(WORK ITEM):
Return the material exactly. Every line must stay as it is.

⁂

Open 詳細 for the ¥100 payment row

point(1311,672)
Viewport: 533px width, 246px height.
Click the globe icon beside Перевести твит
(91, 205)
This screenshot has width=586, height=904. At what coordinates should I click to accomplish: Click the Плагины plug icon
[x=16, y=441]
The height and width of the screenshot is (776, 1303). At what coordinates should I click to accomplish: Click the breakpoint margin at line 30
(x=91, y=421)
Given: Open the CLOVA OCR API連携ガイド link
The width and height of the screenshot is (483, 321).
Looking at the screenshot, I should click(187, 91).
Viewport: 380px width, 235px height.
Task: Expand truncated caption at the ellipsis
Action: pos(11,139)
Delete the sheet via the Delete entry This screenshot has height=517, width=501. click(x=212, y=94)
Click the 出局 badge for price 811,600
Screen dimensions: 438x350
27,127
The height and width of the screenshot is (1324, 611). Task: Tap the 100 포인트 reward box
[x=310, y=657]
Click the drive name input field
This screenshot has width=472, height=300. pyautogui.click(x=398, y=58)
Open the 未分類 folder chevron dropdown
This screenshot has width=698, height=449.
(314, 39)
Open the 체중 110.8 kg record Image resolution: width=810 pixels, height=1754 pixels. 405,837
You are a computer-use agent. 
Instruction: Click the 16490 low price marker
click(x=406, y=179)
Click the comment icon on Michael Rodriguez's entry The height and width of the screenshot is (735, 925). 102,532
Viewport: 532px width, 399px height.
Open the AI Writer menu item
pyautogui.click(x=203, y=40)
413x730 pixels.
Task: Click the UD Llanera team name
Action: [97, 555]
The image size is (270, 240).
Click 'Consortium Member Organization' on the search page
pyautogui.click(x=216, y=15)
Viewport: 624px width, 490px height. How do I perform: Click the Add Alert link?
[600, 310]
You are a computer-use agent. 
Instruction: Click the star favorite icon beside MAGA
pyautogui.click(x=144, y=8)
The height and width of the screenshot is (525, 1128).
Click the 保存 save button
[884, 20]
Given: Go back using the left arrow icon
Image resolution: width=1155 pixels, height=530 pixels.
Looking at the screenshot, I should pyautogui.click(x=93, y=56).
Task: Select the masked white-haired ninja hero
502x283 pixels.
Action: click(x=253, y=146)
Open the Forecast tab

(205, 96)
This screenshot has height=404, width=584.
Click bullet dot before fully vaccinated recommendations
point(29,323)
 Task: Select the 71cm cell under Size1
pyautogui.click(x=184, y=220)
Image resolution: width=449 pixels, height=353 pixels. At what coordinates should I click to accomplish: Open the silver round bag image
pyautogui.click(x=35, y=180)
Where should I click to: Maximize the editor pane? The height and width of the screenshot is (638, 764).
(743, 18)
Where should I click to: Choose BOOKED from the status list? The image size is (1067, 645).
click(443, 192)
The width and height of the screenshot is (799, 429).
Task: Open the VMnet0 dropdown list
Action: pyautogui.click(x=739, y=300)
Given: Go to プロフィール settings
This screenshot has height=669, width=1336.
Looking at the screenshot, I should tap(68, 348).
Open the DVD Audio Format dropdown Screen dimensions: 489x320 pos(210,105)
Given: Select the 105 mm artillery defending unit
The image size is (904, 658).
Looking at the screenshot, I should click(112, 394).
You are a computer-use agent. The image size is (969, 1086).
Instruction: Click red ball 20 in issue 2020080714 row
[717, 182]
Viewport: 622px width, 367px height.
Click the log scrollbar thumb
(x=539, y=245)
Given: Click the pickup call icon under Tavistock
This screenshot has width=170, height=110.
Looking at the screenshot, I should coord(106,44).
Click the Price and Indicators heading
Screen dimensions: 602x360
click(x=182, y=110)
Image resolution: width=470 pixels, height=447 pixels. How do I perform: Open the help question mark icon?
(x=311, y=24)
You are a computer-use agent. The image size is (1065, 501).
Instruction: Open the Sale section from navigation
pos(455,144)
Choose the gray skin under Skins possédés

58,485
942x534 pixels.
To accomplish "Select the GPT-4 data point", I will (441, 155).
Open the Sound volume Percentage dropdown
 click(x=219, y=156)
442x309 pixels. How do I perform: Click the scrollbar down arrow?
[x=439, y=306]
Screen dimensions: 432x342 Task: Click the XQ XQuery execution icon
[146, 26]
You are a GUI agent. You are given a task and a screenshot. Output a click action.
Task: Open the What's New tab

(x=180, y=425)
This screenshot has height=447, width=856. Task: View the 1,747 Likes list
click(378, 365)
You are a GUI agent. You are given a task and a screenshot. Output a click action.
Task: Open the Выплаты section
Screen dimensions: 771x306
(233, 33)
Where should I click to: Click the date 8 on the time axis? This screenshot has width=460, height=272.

⁂

(WRITTEN REPLY):
Open 詳細 for the ¥100 payment row

point(1311,672)
Viewport: 533px width, 246px height.
Click the globe icon beside Перевести твит
(91, 205)
This screenshot has width=586, height=904. At what coordinates should I click to accomplish: Click the Плагины plug icon
[x=16, y=441]
The height and width of the screenshot is (776, 1303). At what coordinates should I click to accomplish: Click the breakpoint margin at line 30
(x=91, y=421)
Given: Open the CLOVA OCR API連携ガイド link
The width and height of the screenshot is (483, 321).
Looking at the screenshot, I should click(187, 91).
Viewport: 380px width, 235px height.
Task: Expand truncated caption at the ellipsis
Action: pos(11,139)
Delete the sheet via the Delete entry This screenshot has height=517, width=501. click(x=212, y=94)
Click the 出局 badge for price 811,600
Screen dimensions: 438x350
27,127
The height and width of the screenshot is (1324, 611). Task: Tap the 100 포인트 reward box
[x=310, y=657]
Click the drive name input field
This screenshot has width=472, height=300. pyautogui.click(x=398, y=58)
Open the 未分類 folder chevron dropdown
This screenshot has width=698, height=449.
(314, 39)
Open the 체중 110.8 kg record Image resolution: width=810 pixels, height=1754 pixels. 405,837
You are a computer-use agent. 
Instruction: Click the 16490 low price marker
click(x=406, y=179)
Click the comment icon on Michael Rodriguez's entry The height and width of the screenshot is (735, 925). 102,532
Viewport: 532px width, 399px height.
Open the AI Writer menu item
pyautogui.click(x=203, y=40)
413x730 pixels.
Task: Click the UD Llanera team name
Action: [97, 555]
The image size is (270, 240).
Click 'Consortium Member Organization' on the search page
pyautogui.click(x=216, y=15)
Viewport: 624px width, 490px height. How do I perform: Click the Add Alert link?
[600, 310]
You are a computer-use agent. 
Instruction: Click the star favorite icon beside MAGA
pyautogui.click(x=144, y=8)
The height and width of the screenshot is (525, 1128).
Click the 保存 save button
[884, 20]
Given: Go back using the left arrow icon
Image resolution: width=1155 pixels, height=530 pixels.
Looking at the screenshot, I should pyautogui.click(x=93, y=56).
Task: Select the masked white-haired ninja hero
502x283 pixels.
Action: click(x=253, y=146)
Open the Forecast tab

(205, 96)
This screenshot has height=404, width=584.
Click bullet dot before fully vaccinated recommendations
point(29,323)
 Task: Select the 71cm cell under Size1
pyautogui.click(x=184, y=220)
Image resolution: width=449 pixels, height=353 pixels. At what coordinates should I click to accomplish: Open the silver round bag image
pyautogui.click(x=35, y=180)
Where should I click to: Maximize the editor pane? The height and width of the screenshot is (638, 764).
(743, 18)
Where should I click to: Choose BOOKED from the status list? The image size is (1067, 645).
click(443, 192)
The width and height of the screenshot is (799, 429).
Task: Open the VMnet0 dropdown list
Action: pyautogui.click(x=739, y=300)
Given: Go to プロフィール settings
This screenshot has height=669, width=1336.
Looking at the screenshot, I should tap(68, 348).
Open the DVD Audio Format dropdown Screen dimensions: 489x320 pos(210,105)
Given: Select the 105 mm artillery defending unit
The image size is (904, 658).
Looking at the screenshot, I should click(112, 394).
You are a computer-use agent. The image size is (969, 1086).
Instruction: Click red ball 20 in issue 2020080714 row
[717, 182]
Viewport: 622px width, 367px height.
Click the log scrollbar thumb
(x=539, y=245)
Given: Click the pickup call icon under Tavistock
This screenshot has width=170, height=110.
Looking at the screenshot, I should coord(106,44).
Click the Price and Indicators heading
Screen dimensions: 602x360
click(x=182, y=110)
Image resolution: width=470 pixels, height=447 pixels. How do I perform: Open the help question mark icon?
(x=311, y=24)
You are a computer-use agent. The image size is (1065, 501).
Instruction: Open the Sale section from navigation
pos(455,144)
Choose the gray skin under Skins possédés

58,485
942x534 pixels.
To accomplish "Select the GPT-4 data point", I will (441, 155).
Open the Sound volume Percentage dropdown
 click(x=219, y=156)
442x309 pixels. How do I perform: Click the scrollbar down arrow?
[x=439, y=306]
Screen dimensions: 432x342 Task: Click the XQ XQuery execution icon
[146, 26]
You are a GUI agent. You are given a task and a screenshot. Output a click action.
Task: Open the What's New tab

(x=180, y=425)
This screenshot has height=447, width=856. Task: View the 1,747 Likes list
click(378, 365)
You are a GUI agent. You are given a task and a screenshot. Output a click action.
Task: Open the Выплаты section
Screen dimensions: 771x306
(233, 33)
Where should I click to: Click the date 8 on the time axis? This screenshot has width=460, height=272.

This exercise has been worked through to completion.